The world’s two biggest democracies, India and the United States, are going through remarkably similar bouts of introspection. Both countries are witnessing grass-roots movements against corruption and excess. The difference is that Indians are protesting what is illegal — a system requiring bribes at every level of governance to get anything done. And Americans are protesting what is legal — a system of Supreme Court-sanctioned bribery in the form of campaign donations that have enabled the financial-services industry to effectively buy the U.S. Congress, and both political parties, and thereby resist curbs on risk-taking.
But the similarities do not stop there. What has brought millions of Indians into the streets to support the India Against Corruption movement and what seems to have triggered not only the Occupy Wall Street movement but also initiatives like Americanselect.org — a centrist group planning to use the Internet to nominate an independent presidential candidate — is a sense that both countries have democratically elected governments that are so beholden to special interests that they can no longer deliver reform. Therefore, they both need shock therapy from outside.

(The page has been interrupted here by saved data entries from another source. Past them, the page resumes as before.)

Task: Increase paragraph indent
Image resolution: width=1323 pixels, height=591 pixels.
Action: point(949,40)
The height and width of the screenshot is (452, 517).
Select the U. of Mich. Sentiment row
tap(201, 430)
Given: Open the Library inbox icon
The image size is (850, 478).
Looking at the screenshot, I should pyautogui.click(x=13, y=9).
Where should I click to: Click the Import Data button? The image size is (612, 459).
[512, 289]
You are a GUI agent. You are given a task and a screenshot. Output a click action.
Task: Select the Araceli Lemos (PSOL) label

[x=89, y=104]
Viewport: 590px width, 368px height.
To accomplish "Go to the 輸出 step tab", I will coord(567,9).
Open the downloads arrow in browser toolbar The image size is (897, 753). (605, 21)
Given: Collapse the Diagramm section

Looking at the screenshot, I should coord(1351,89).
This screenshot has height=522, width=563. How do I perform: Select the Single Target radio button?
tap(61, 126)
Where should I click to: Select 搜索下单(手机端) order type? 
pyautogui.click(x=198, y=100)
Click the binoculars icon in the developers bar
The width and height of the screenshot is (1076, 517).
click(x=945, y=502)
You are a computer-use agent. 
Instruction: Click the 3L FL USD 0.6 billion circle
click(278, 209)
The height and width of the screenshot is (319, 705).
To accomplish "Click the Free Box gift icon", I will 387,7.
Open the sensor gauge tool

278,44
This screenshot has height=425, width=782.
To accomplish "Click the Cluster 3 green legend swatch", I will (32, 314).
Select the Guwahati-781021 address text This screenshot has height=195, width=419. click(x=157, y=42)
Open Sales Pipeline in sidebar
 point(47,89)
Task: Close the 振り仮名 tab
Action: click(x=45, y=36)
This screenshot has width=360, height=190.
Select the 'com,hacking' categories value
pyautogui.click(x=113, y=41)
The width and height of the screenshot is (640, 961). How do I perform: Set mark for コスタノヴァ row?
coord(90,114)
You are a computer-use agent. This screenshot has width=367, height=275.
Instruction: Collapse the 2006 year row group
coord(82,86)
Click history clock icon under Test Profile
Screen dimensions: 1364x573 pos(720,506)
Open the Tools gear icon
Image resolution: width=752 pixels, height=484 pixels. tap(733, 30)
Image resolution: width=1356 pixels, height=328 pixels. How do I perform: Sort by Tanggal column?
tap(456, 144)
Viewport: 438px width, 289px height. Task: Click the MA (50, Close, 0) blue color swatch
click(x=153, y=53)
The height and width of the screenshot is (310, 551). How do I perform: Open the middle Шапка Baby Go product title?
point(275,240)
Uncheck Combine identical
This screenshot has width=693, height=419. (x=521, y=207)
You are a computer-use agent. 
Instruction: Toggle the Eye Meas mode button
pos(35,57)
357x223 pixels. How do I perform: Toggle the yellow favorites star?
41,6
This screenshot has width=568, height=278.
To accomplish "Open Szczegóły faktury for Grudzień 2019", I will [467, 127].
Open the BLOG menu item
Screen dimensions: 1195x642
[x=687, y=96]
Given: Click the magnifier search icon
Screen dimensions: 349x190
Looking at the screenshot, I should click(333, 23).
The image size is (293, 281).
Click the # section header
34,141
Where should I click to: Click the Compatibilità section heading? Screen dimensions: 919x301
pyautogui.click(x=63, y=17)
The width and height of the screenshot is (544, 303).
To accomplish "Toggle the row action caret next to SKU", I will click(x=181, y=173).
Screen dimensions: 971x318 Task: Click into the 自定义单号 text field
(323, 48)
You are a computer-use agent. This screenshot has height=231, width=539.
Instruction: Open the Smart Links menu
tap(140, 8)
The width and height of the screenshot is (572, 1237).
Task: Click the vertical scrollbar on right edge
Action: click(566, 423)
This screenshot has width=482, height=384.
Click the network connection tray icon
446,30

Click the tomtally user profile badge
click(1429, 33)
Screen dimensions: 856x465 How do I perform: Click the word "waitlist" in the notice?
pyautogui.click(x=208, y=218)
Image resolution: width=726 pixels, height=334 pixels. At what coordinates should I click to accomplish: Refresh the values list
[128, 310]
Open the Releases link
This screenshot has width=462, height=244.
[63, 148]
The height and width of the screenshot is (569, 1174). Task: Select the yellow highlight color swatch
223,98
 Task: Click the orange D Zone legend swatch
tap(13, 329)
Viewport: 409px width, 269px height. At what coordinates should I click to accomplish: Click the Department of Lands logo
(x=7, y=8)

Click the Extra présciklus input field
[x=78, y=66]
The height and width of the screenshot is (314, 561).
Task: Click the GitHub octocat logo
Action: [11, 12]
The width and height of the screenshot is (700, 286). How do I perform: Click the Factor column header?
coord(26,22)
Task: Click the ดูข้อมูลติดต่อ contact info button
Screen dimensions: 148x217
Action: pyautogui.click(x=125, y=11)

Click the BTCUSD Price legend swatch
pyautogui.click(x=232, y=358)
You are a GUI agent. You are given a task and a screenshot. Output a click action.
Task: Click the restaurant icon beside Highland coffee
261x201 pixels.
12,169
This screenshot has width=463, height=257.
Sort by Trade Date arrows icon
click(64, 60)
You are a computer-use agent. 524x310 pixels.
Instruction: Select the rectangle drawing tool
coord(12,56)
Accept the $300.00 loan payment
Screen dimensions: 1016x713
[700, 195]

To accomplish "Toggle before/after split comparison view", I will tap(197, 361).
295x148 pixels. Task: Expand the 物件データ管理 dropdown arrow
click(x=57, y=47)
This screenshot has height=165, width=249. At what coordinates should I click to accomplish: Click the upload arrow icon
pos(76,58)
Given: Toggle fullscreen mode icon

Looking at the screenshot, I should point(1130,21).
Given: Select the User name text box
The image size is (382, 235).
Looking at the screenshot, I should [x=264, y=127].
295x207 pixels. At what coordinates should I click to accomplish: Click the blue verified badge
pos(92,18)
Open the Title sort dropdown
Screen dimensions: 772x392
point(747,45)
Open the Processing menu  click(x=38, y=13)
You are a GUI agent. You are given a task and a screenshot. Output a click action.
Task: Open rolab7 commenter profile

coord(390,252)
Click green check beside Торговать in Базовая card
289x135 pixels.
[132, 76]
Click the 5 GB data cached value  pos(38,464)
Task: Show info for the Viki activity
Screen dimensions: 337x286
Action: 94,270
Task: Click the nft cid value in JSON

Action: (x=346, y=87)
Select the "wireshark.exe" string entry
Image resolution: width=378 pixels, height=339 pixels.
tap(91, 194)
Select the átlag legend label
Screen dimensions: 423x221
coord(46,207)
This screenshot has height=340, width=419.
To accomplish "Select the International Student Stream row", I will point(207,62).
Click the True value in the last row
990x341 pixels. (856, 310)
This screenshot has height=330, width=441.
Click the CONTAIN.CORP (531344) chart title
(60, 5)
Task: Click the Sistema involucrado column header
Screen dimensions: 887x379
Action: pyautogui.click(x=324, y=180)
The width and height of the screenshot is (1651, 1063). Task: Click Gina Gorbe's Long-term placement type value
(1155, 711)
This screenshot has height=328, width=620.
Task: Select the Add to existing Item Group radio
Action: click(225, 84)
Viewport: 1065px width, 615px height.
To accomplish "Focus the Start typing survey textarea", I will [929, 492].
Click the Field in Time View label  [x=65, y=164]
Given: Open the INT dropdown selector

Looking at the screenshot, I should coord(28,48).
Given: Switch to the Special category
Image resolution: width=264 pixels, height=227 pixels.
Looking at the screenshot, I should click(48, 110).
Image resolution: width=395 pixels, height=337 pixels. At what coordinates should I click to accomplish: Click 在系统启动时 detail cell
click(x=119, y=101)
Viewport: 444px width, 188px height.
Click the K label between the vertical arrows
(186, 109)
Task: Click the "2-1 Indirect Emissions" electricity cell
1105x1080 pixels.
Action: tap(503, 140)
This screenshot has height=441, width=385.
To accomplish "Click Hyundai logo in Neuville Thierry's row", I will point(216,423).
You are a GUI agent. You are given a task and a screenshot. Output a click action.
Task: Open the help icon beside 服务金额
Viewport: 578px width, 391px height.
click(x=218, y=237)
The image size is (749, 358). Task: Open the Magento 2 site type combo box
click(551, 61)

The big difference is that, in America, the Occupy Wall Street movement has no leader and no consensus demand. And while it enjoys a lot of passive support, its activist base is small. India Against Corruption has millions of followers and a charismatic leader, the social activist Anna Hazare, who went on a hunger strike until the Indian Parliament agreed to create an independent ombudsman with the staff and powers to investigate and prosecute corruption at every level of Indian governance and to do so in this next session of Parliament. A furious debate is now raging here over how to ensure that such an ombudsman doesn’t turn into an Indian “Big Brother,” but some new ombudsman position appears likely to be created.
Arvind Kejriwal, Hazare’s top deputy, told me, “Gandhi said that whenever you do any protests, your demands should be very clear, and it should be very clear who is the authority who can fulfill that demand, so your protests should be directed at that authority.” If your movement lacks leadership at first, that is not necessarily a problem, he added, “because often leaders evolve. But the demands have to be very clear.” A sense of injustice and widening income gaps brought Occupy Wall Street into the street, “but exactly what needs to be done, which law needs to be changed and who are they demanding that from?” asked Kejriwal. “These things have to be answered quickly.”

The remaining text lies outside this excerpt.